Crabby Innovation Opportunity

There are many foods that we no longer eat, but because we choose to, not because they have disappeared from nature. In fact, here is a list of 21 Once-Popular Foods That We All Stopped Eating, including:

  • Kool-Aid
  • Margarine
  • Pudding Pops
  • Candy Cigarettes
  • etc.

But today, we’re going to talk about a food that I personally love, but that I’ve always viewed as a bit of luxury – crab legs – that is in danger of disappearing off the face of the planet due to climate change and human effects. And we’re not just talking about King Crab, but we’re also talking about Snow Crab, and we’re talking about Dungeness Crab too. And this is a catastrophe not just for diners, but to an entire industry and the livelihood of too many families to count:

That’s more than a BILLION CRABS that none of us have had the pleasure of their deliciousness.

And given the magnitude of the die off, it is possible they might disappear completely, meaning we can’t enjoy and salivate at the thought of this popular commercial from the 80’s:

Climate change and global warming are real. If you don’t believe humans are the cause, that it’s naturally occurring, fine, it’s still happening.

There can be no debate other than surrounding the actions we take from this point forward.

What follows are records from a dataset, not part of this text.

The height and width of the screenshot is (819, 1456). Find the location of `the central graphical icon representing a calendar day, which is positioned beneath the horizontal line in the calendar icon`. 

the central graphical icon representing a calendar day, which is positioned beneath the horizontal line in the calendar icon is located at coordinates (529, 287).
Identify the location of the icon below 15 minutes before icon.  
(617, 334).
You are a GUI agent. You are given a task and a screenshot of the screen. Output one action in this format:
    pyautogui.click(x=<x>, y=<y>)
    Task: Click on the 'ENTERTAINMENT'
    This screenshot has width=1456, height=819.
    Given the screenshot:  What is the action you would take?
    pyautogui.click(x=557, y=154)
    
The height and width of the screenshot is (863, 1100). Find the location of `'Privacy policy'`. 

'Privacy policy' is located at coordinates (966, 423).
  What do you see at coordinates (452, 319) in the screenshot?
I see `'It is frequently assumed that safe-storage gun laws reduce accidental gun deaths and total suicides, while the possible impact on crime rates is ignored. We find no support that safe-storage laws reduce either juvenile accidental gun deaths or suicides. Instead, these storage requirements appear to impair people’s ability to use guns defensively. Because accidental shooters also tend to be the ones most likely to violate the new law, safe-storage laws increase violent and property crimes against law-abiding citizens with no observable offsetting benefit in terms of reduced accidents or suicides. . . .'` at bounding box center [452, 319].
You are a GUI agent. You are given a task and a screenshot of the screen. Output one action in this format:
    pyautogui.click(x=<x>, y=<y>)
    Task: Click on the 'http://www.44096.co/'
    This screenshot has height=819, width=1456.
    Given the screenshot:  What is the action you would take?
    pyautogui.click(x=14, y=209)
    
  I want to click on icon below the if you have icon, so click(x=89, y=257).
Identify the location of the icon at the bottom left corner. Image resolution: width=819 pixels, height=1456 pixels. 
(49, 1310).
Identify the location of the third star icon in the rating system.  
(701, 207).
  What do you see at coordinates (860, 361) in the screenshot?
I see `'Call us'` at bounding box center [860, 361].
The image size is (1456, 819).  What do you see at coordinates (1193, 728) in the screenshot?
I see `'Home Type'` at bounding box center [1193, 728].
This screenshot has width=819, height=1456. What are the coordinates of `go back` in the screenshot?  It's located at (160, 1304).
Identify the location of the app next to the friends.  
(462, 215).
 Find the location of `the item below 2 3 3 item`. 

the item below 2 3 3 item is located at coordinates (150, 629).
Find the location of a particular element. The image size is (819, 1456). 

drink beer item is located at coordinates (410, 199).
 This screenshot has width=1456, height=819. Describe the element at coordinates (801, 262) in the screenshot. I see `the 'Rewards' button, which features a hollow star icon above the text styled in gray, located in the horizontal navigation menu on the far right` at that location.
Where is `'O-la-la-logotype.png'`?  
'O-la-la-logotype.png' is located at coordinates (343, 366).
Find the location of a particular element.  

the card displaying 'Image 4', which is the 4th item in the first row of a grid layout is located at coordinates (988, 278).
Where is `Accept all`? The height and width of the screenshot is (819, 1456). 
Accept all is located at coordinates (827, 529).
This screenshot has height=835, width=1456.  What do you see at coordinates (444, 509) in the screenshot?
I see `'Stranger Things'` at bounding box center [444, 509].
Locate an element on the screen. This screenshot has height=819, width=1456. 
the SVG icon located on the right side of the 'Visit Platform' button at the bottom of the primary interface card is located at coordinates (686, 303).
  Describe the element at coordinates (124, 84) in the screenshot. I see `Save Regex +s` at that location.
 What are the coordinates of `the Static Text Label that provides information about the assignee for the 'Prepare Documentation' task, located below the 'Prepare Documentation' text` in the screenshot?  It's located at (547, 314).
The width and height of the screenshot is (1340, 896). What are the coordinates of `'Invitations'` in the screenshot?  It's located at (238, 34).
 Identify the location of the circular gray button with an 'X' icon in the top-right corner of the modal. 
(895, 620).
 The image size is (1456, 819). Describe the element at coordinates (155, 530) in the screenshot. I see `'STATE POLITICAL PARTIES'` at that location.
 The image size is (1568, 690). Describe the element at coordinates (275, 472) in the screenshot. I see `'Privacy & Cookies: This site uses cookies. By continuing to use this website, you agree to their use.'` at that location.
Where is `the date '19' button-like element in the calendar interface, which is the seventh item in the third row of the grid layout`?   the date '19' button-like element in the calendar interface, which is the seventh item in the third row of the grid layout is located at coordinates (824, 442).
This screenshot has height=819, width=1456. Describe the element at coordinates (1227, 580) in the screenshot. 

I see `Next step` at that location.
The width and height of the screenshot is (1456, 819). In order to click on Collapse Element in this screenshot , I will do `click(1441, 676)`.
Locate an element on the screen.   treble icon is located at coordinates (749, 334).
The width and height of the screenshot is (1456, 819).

And while the magnitude of the devastation of other animal species that humans are responsible for is debatable, we are failing in our duties as caretakers of the earth.

This brings me back to the title of the post and the missions of this blog – to promote human-centered change and innovation.

Because we have killed off one of our very tastiest treats (King, Snow and Dungeness Crabs), at least in the short-term (and possibly forever), there is a huge opportunity to do better than krab sticks or the Krabby Patties of SpongeBob SquarePants fame.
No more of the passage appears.